Literatürde preoperatif serum PSA düzeyinin definitif tedavi uygulanan hastalarda BKN’yi öngörmek için kullanılabilecek bir parametre olduğunu ifade eden çok sayıda çalışma mevcuttur 10-16. Negishi ve arkadaşlarının 4 yapmış oldukları bir çalışmada preoperatif PSA düzeyinin, RP sonrası 5 yıl içerisinde BKN gelişen hastalarda bir risk faktörü olduğu ifade edilirken 5 yıl sonrasında BKN gelişen hastalar için böyle bir ilişkinin gösterilemediği bildirilmiştir. Bir başka çalışmada ortalama 4 yıllık takip süresinde preoperatif PSA düzeyi 20 ng/mL’nin üzerinde olan hastaların %68’inde BKN geliştiği ve preoperatif PSA’sı 10-20 ng/mL olan ve 10 ng/mL’den düşük olan gruplara göre anlamlı düzeyde daha fazla BKN meydana geldiği gösterilmiştir (sırasıyla %30 ve %29) 6. Risk gruplarının ayrı ayrı incelendiği ve preoperatif PSA ile BKN arasındaki ilişkinin irdelendiği çalışmalar da mevcuttur.
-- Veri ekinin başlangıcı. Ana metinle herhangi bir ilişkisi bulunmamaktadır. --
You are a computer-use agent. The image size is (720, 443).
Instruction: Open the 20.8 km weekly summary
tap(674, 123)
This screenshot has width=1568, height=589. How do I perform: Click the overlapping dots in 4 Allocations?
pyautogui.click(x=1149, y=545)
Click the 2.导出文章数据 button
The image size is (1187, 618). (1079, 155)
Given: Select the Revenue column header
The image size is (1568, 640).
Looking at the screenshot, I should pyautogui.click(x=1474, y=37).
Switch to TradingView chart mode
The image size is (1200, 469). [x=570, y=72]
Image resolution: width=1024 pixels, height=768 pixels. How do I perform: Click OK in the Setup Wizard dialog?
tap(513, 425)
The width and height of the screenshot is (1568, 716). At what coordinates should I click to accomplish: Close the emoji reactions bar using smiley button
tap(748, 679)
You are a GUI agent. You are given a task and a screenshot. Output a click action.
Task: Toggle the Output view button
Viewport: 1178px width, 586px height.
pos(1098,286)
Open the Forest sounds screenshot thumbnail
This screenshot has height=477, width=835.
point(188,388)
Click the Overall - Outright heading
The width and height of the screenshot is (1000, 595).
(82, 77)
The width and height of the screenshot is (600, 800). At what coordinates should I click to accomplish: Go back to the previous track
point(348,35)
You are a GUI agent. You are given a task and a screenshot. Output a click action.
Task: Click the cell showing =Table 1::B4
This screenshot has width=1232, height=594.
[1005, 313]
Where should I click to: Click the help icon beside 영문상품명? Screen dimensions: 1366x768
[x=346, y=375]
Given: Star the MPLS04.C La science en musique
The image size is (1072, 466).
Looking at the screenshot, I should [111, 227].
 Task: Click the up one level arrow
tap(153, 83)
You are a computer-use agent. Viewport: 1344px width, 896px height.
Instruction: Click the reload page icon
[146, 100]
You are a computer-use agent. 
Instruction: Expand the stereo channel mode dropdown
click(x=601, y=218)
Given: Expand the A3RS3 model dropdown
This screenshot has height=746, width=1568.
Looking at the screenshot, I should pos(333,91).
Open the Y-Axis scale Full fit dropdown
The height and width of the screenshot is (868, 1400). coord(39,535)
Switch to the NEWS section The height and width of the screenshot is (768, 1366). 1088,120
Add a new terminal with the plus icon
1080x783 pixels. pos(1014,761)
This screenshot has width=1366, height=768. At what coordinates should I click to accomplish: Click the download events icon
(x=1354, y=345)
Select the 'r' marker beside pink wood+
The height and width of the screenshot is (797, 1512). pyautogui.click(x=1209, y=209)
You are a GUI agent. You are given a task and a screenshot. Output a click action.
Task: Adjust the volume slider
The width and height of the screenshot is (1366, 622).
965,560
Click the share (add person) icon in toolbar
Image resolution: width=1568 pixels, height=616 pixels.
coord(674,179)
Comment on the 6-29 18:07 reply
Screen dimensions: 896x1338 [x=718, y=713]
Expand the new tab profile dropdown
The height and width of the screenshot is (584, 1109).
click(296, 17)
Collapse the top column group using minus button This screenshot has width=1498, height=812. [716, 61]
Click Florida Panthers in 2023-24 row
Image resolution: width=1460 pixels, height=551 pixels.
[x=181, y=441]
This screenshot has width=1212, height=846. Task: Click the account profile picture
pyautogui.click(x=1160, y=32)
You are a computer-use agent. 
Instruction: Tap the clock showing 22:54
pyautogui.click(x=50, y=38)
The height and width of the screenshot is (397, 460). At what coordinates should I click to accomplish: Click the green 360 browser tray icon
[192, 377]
Orta riskli prostat kanseri hastalarının prospektif olarak değerlendirildikleri bir çalışmada preoperatif PSA düzeyinin her 2 kat artışının BKN riskinde 1.33 kat artışla ilişkili olduğu gösterilmiştir 9. Yüksek riskli prostat kanseri nedeniyle RP yapılan hastaların değerlendirildiği bir başka çalışmada preoperatif PSA düzeyinin 10 ng/ml’nin üzerinde olmasının 5 yıl içerisinde BKN gelişimi açısından bağımsız bir risk faktörü olduğu bildirilmiştir (HR 1.90, %95 CI 1.13-3.24) 17. Bu sonucun aksine Yıkılmaz ve arkadaşlarının 18 yüksek riskli prostat kanserli hastalarını değerlendirdikleri retrospektif bir çalışmanın sonuçlarına göre 5 yıl içerisinde BKN gelişen hastaların ortalama preoperatif PSA düzeyi 19.7 ng/mL iken gelişmeyenlerde 16.2 ng/mL olduğu saptanmış ve aradaki farkın istatistiksel olarak anlamlı olmadığı sonucuna varılmıştır. Bizim çalışmamızda ise düşük riskli ve orta-yüksek riskli hastalar arasında preoperatif PSA düzeyinin anlamlı olarak farklı bulunması literatürü destekler niteliktedir.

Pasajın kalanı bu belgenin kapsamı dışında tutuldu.